ABOUT THIS TASK.
Using the entries below, output exactly the line containing "Наши проекты (1164, 654)" and all lines that follow it to the end.

------ DATA SUPPLIED

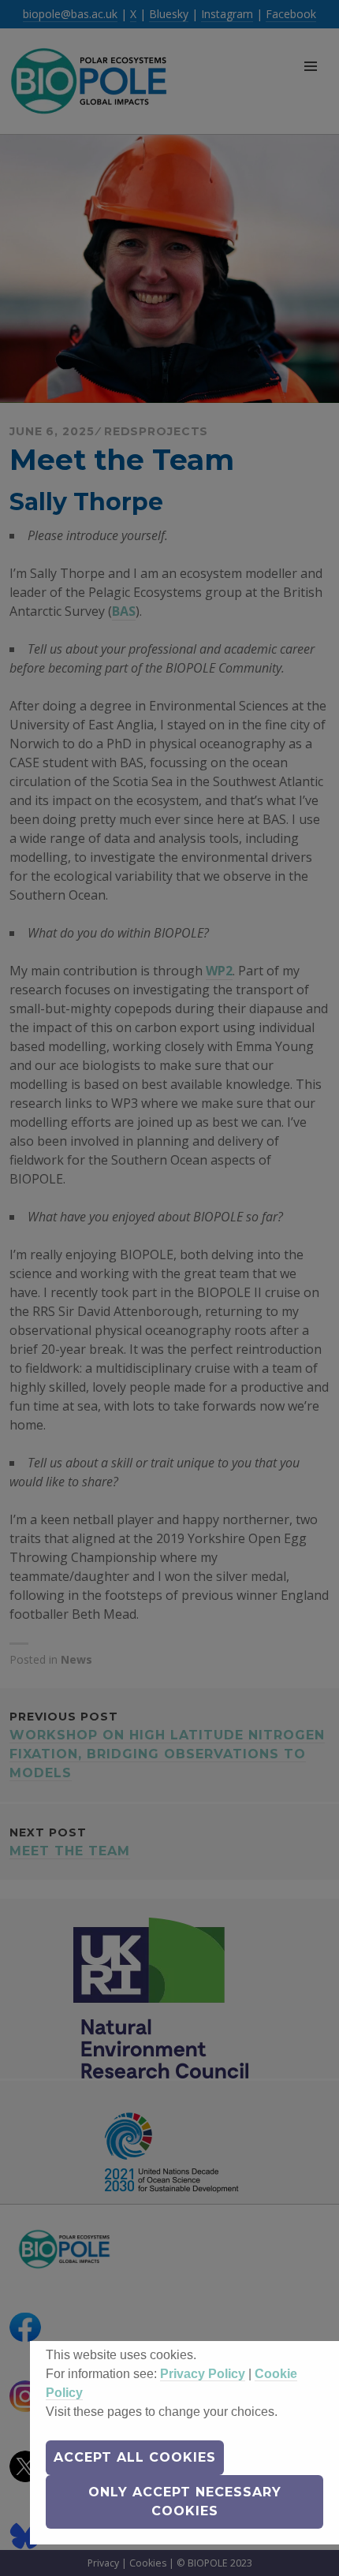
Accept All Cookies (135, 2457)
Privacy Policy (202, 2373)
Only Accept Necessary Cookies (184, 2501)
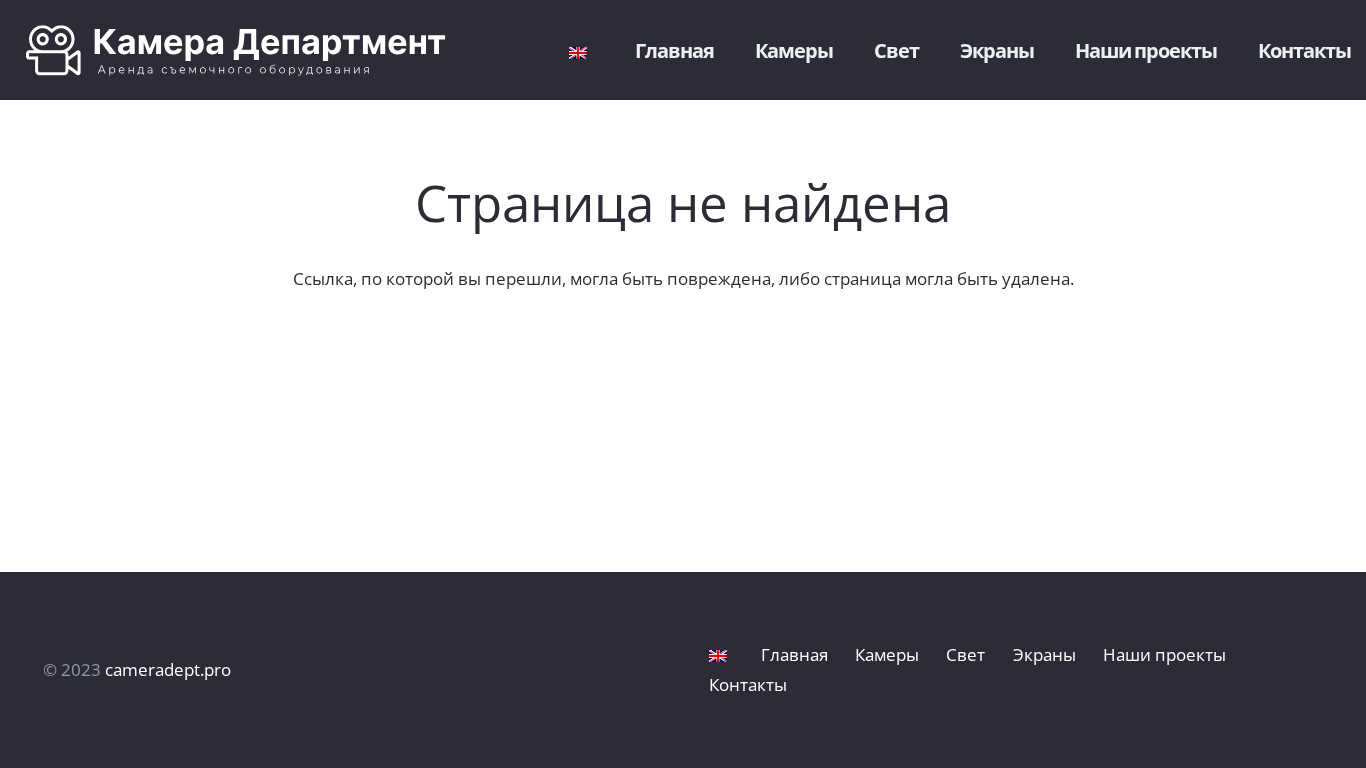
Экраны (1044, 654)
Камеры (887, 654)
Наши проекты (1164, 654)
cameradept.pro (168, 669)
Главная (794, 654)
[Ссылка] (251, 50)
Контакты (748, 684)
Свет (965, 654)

------------

WORKED SOLUTION.
Наши проекты (1164, 654)
cameradept.pro (168, 669)
Главная (794, 654)
[Ссылка] (251, 50)
Контакты (748, 684)
Свет (965, 654)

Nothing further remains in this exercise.